[Dataset excerpts]
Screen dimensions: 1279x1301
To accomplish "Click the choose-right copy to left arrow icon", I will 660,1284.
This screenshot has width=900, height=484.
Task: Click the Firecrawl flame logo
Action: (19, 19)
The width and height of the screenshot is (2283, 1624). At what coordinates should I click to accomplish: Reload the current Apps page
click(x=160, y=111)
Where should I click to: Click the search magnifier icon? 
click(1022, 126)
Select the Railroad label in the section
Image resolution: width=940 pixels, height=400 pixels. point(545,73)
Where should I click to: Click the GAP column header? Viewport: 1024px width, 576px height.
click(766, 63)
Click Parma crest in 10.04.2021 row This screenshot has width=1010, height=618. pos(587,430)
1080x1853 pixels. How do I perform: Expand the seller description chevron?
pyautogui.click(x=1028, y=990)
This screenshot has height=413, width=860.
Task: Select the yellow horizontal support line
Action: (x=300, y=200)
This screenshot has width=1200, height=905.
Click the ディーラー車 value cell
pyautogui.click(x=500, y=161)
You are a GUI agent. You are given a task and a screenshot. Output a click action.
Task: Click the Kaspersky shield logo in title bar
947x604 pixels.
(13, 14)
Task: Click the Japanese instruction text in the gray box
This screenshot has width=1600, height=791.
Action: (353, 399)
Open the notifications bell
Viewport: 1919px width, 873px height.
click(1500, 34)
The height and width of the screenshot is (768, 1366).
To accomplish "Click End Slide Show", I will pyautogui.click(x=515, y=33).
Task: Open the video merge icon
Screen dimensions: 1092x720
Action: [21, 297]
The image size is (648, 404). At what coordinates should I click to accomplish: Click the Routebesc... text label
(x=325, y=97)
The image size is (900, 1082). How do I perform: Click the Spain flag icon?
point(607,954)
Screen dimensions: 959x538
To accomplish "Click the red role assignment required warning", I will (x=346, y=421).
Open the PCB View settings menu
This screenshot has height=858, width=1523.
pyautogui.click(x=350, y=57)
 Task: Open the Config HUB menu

## Exercise aim:
Transcribe the entries above, every line exactly as it reads.

## Expected answer:
Screen dimensions: 1279x1301
To accomplish "Click the choose-right copy to left arrow icon", I will 660,1284.
This screenshot has width=900, height=484.
Task: Click the Firecrawl flame logo
Action: (19, 19)
The width and height of the screenshot is (2283, 1624). At what coordinates should I click to accomplish: Reload the current Apps page
click(x=160, y=111)
Where should I click to: Click the search magnifier icon? 
click(1022, 126)
Select the Railroad label in the section
Image resolution: width=940 pixels, height=400 pixels. point(545,73)
Where should I click to: Click the GAP column header? Viewport: 1024px width, 576px height.
click(766, 63)
Click Parma crest in 10.04.2021 row This screenshot has width=1010, height=618. pos(587,430)
1080x1853 pixels. How do I perform: Expand the seller description chevron?
pyautogui.click(x=1028, y=990)
This screenshot has height=413, width=860.
Task: Select the yellow horizontal support line
Action: (x=300, y=200)
This screenshot has width=1200, height=905.
Click the ディーラー車 value cell
pyautogui.click(x=500, y=161)
You are a GUI agent. You are given a task and a screenshot. Output a click action.
Task: Click the Kaspersky shield logo in title bar
947x604 pixels.
(13, 14)
Task: Click the Japanese instruction text in the gray box
This screenshot has width=1600, height=791.
Action: (353, 399)
Open the notifications bell
Viewport: 1919px width, 873px height.
click(1500, 34)
The height and width of the screenshot is (768, 1366).
To accomplish "Click End Slide Show", I will pyautogui.click(x=515, y=33).
Task: Open the video merge icon
Screen dimensions: 1092x720
Action: [21, 297]
The image size is (648, 404). At what coordinates should I click to accomplish: Click the Routebesc... text label
(x=325, y=97)
The image size is (900, 1082). How do I perform: Click the Spain flag icon?
point(607,954)
Screen dimensions: 959x538
To accomplish "Click the red role assignment required warning", I will (x=346, y=421).
Open the PCB View settings menu
This screenshot has height=858, width=1523.
pyautogui.click(x=350, y=57)
 Task: Open the Config HUB menu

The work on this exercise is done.